La nomina di Sergio Lo Giudice a responsabile del Dipartimento tematico dei diritti civili del Partito Democratico è una scelta coerente e coraggiosa, che riporta quel soggetto politico sul solco della modernità, dopo gli insulti di Alfano alle famiglie di gay e lesbiche. Le posizioni dell’allora ministro, infatti, che paragonava il legittimo desiderio di genitorialità delle persone Lgbt a “rivoluzione antropologica contro natura” arrivavano dopo l’approvazione di una legge che, pur concedendo diritti, faceva fuori proprio i diritti di genitori e figli. La nomina di Lo Giudice risana il silenzio di Renzi, che all’epoca evitò qualsiasi reprimenda nei confronti dell’alleato di governo.
Ma c’è di più: l’omogenitorialità, è bene farlo presente, non può tradursi in una concessione dell’adozione prevista dall’alto, magari da soggetti privilegiati, così come pretende un certo femminismo, omofobo e borghese. E, parimenti, non si può accettare la narrazione svalutante che ne fa il “governo del cambiamento”. Tali visioni del fenomeno sono fuorvianti: per certe attiviste, l’unico destino dei gay – pazienza se spariscono le madri lesbiche – è quello di sopperire ai bisogni di infanti in condizione di svantaggio per cui l’omogenitorialità diventa “male minore”. Per certi politici, essere genitori omosessuali è, addirittura, abominio. La nomina di un padre gay sconfessa, perciò, anche questo modo di intendere le capacità genitoriali delle persone Lgbt.

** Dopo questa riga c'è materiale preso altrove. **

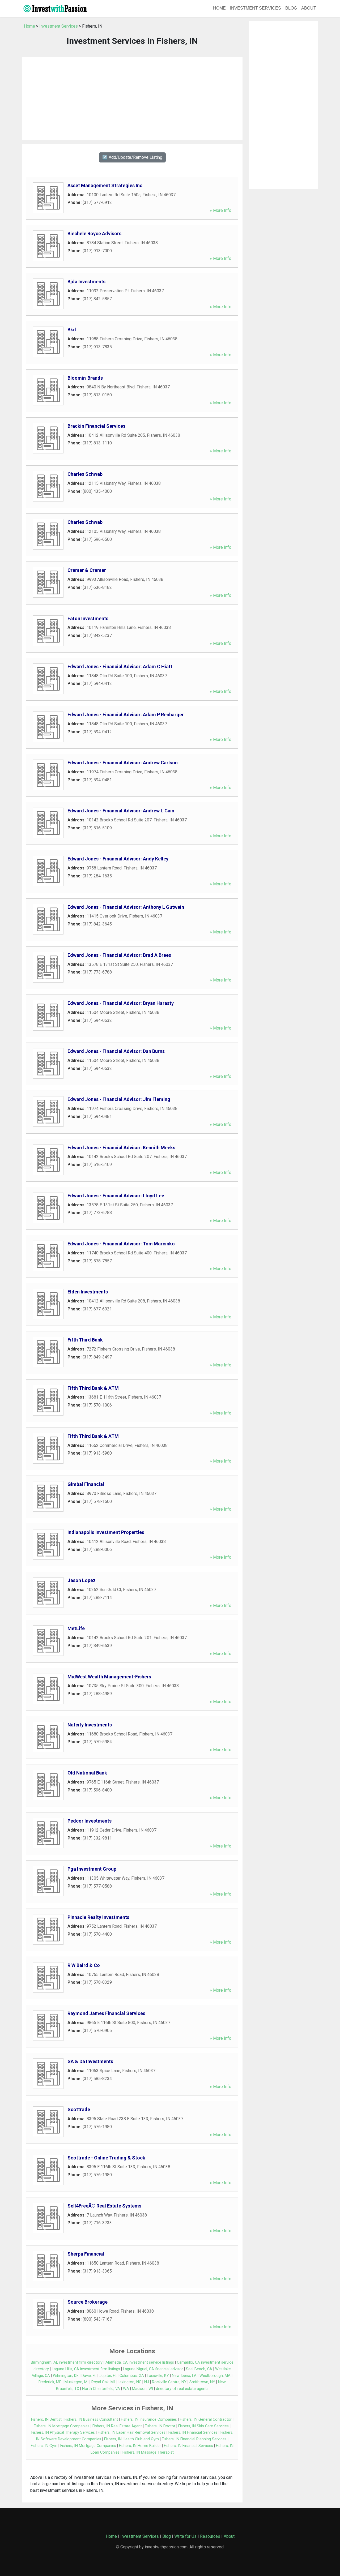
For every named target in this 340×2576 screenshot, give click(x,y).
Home (219, 8)
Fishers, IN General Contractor (206, 2419)
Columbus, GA (132, 2375)
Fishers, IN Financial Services (193, 2432)
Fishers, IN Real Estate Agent (117, 2426)
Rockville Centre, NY (169, 2382)
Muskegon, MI (76, 2382)
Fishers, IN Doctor (160, 2426)
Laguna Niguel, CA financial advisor (153, 2369)
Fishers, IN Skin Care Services (203, 2426)
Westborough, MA (215, 2375)
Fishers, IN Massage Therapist (148, 2452)
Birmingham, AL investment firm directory (67, 2362)
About (308, 8)
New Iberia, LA (184, 2375)
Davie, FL (89, 2375)
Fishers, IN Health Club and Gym (131, 2439)
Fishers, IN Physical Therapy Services (63, 2432)
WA (126, 2388)
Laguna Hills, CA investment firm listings (86, 2369)
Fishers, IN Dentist (46, 2419)
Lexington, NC (129, 2382)
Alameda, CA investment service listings (139, 2362)
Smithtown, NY (202, 2382)
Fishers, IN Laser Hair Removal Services (131, 2432)
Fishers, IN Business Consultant (91, 2419)
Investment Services (255, 8)
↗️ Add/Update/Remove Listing (132, 157)
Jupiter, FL (108, 2375)
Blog (291, 8)
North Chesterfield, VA (101, 2388)
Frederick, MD (50, 2382)
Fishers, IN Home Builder (140, 2446)
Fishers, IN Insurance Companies (149, 2419)
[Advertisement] (132, 98)
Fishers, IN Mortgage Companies (62, 2426)
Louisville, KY (158, 2375)
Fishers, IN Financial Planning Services (194, 2439)
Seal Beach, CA (199, 2369)
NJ (146, 2382)
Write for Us (185, 2536)
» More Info (220, 210)
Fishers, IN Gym (44, 2446)
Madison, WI (142, 2388)
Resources (210, 2536)
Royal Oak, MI (103, 2382)
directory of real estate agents (182, 2388)
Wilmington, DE (66, 2375)
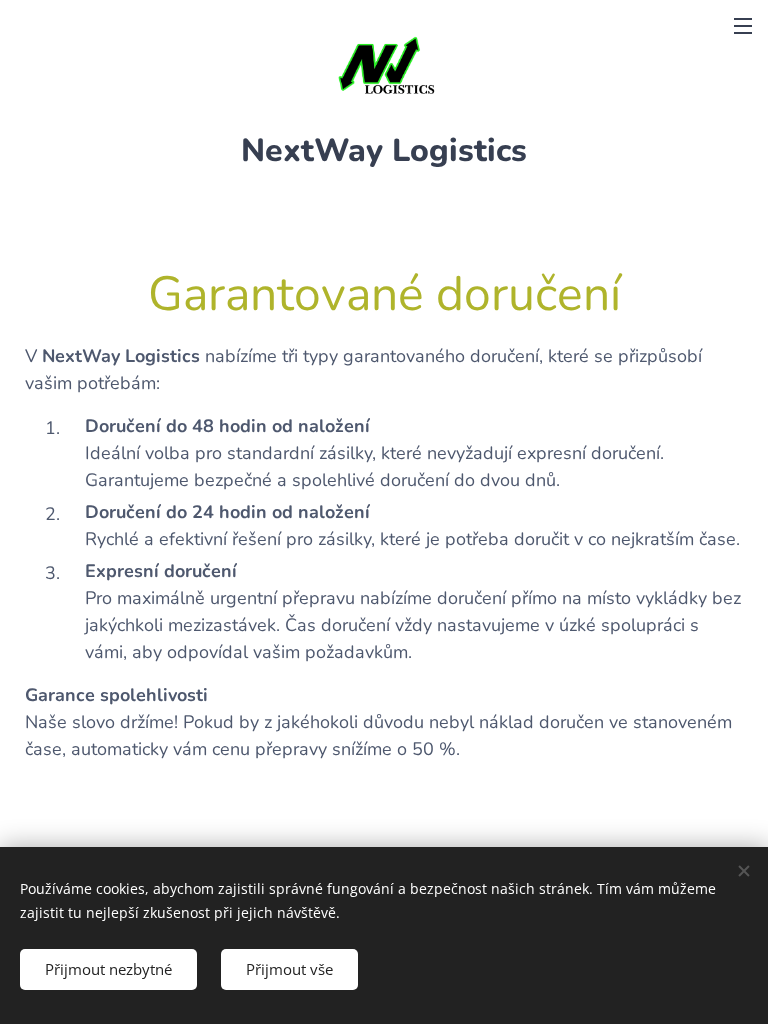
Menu (743, 25)
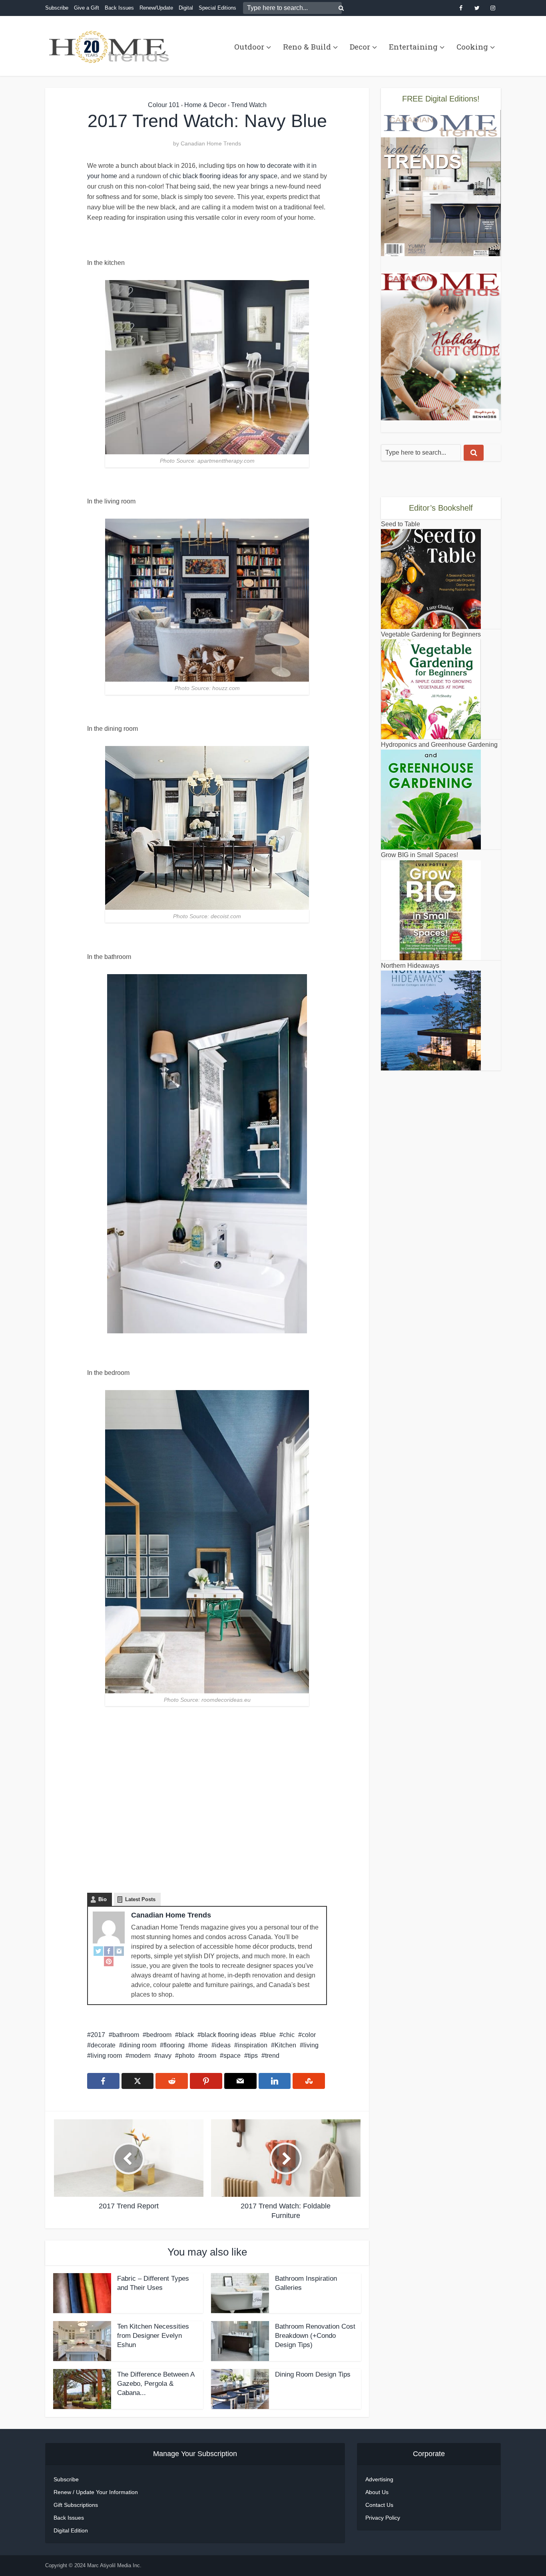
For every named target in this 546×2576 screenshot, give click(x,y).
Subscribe (56, 8)
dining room (139, 2045)
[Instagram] (119, 1950)
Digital (186, 8)
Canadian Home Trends (211, 143)
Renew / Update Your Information (96, 2492)
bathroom (125, 2034)
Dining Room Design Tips (313, 2374)
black (186, 2034)
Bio (102, 1899)
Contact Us (379, 2505)
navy (164, 2055)
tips (253, 2055)
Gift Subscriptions (76, 2505)
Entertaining (413, 47)
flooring (174, 2045)
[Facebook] (109, 1950)
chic (289, 2034)
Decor (360, 47)
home (200, 2045)
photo (187, 2055)
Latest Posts (140, 1899)
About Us (377, 2492)
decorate (103, 2045)
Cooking (472, 47)
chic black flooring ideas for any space (223, 176)
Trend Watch (249, 104)
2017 (98, 2034)
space (232, 2055)
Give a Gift (86, 8)
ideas (223, 2045)
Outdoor (249, 47)
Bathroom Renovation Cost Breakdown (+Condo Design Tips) (315, 2336)
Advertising (379, 2479)
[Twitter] (98, 1950)
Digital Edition (71, 2530)
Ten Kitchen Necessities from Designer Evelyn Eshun (153, 2336)
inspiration (252, 2045)
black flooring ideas (228, 2034)
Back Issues (119, 8)
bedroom (158, 2034)
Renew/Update (156, 8)
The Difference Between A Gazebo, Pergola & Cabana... (155, 2384)
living (311, 2045)
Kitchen (285, 2045)
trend (272, 2055)
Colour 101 (163, 104)
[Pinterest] (109, 1961)
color (309, 2034)
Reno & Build (307, 47)
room (209, 2055)
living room (106, 2055)
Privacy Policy (382, 2517)
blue (269, 2034)
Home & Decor (205, 104)
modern (140, 2055)
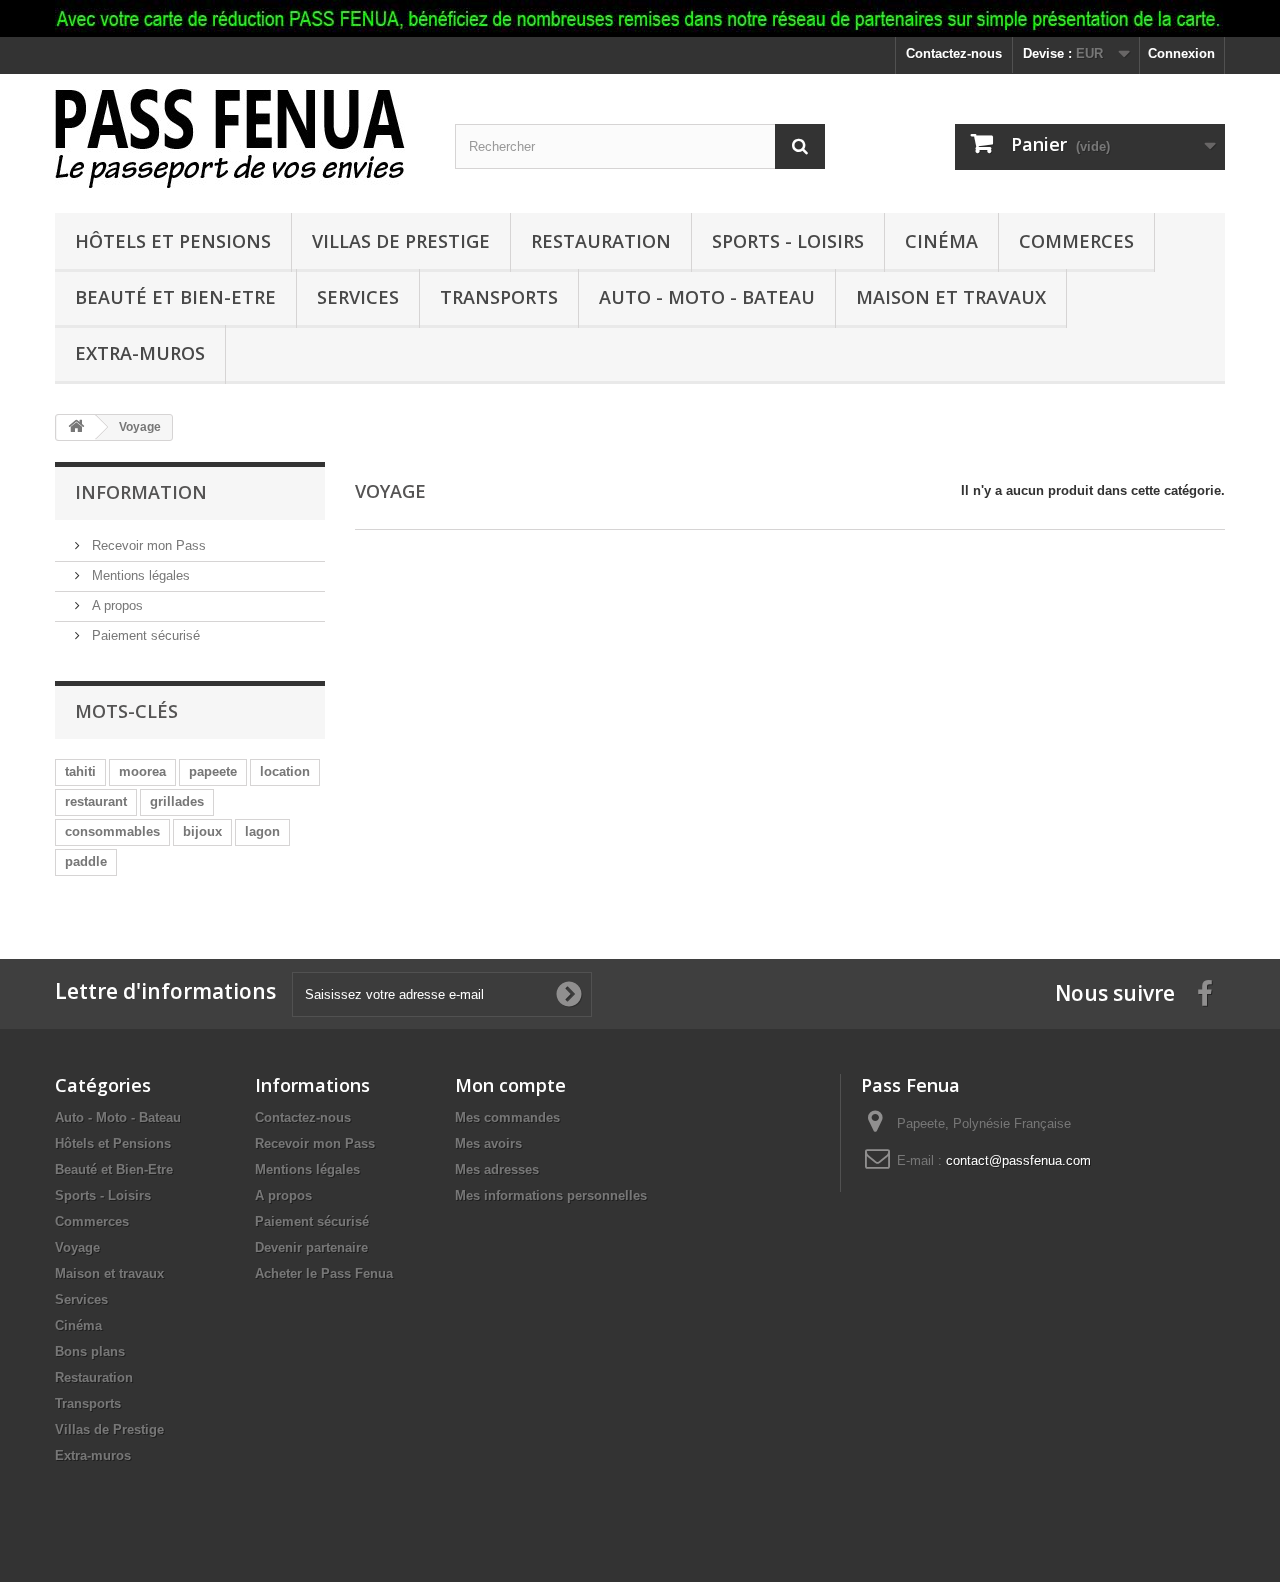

Ovviamente, proprio da quel femminismo – omofobo e borghese, teniamolo sempre a mente – arrivano attacchi contro l’ex senatore dem, proprio per il fatto di essere gay e padre. Scaturisce la solita narrazione in cui si ricicla il logoro mantra della critica al neoliberismo: se sei padre e gay, d’altronde, è perché sei ricco e hai disponibilità economica. Pazienza che questa critica arrivi quasi sempre da comodi salotti delle proprie abitazioni private, refrigerate da climatizzatori non certo prodotti a Cuba. E pazienza che venga diffusa in rete grazie agli ultimi ritrovati della più moderna e capitalistica tecnologia.
In questo quadro, dunque, non stupisce l’attacco di Arcilesbica e delle realtà ad essa sodali, tradizionalmente nemiche dei padri gay e dell’omogenitorialità in generale. Fa il paio, infatti, con il racconto criminalizzante di Salvini e Fontana. Lo stesso racconto che riduce i maschi gay a sfruttatori e le donne gestanti a uteri incapaci di autodeterminarsi. Sergio Lo Giudice, dunque, è la persona giusta al posto giusto. Le reazioni alla sua nomina – e chi le produce – sono la migliore conferma a tutto questo.